The killing fields at the Uroczysko Baran – also known as the Baran Forest (baran means "ram" in Polish) - are located on the outskirts of Kąkolewnica village in eastern Poland, near Radzyń Podlaski. It is estimated that up to 1,200 or 1,800 wartime members of the Home Army (AK), Freedom and Independence (WiN), the Agrarian Battalions of BCh, as well as Polish defectors drafted to the Communist armies, and alleged enemies of the people, were murdered there, with hands tied behind their backs, over execution pits, from late autumn 1944 until February 1945, . The forensic examination of twelve exhumed bodies revealed multiple bone fractures: broken hands, limbs, hips, and cracked skulls indicating extreme beatings in detention, before execution. The President of Poland Bronisław Komorowski came to Uroczysko Baran on June 20, 2013, for a solemn ceremony of laying flowers and wreaths at the monument. The killings are the subject of a scholarly monograph published in 2007 by Jan Kołkowicz in the Polish language.
The killing fields were known to the local people in Kąkolewnica from the beginning. In July 1944, the Soviet 1st Belorussian Front under Marshal Konstantin Rokossovsky was stationed in Kąkolewnica, removing cattle and plundering food supplies, throwing people out of their homes to make way for military lodgings, and setting up SMERSH and NKVD interrogation dungeons in the basements. Soon, General Świerczewski with his LWP soldiers joined the fray.
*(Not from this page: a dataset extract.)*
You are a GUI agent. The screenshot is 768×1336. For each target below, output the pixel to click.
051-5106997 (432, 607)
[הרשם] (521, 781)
The Polish partisans from AK, WiN and BCh, captured in the vicinity – but also transported there from afar – like the soldiers of the 27th Home Army Infantry Division, were executed across the vast area of the forest spanning well over a dozen hectares. Mass graves were planted over with small pine trees by the killers. A symbolic cross was erected on site by some people in the summer of 1945. Removed by the Communist officials, it was often replaced by the locals under the cover of night.